PROVIDED MATERIAL START
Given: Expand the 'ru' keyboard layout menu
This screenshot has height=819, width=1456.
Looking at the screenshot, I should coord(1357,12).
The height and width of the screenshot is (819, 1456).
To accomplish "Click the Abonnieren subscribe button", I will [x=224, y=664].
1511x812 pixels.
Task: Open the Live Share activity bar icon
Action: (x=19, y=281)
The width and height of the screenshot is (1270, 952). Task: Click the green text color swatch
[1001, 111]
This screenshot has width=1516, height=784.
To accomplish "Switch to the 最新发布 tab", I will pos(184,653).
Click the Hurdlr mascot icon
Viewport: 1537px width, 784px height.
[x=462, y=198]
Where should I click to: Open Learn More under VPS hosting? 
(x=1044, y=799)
PROVIDED MATERIAL END
EXERCISE DESCRIPTION
An exact copy of the data, with every line intact, is the required answer.

TASK RESPONSE
Given: Expand the 'ru' keyboard layout menu
This screenshot has height=819, width=1456.
Looking at the screenshot, I should coord(1357,12).
The height and width of the screenshot is (819, 1456).
To accomplish "Click the Abonnieren subscribe button", I will [x=224, y=664].
1511x812 pixels.
Task: Open the Live Share activity bar icon
Action: (x=19, y=281)
The width and height of the screenshot is (1270, 952). Task: Click the green text color swatch
[1001, 111]
This screenshot has width=1516, height=784.
To accomplish "Switch to the 最新发布 tab", I will pos(184,653).
Click the Hurdlr mascot icon
Viewport: 1537px width, 784px height.
[x=462, y=198]
Where should I click to: Open Learn More under VPS hosting? 
(x=1044, y=799)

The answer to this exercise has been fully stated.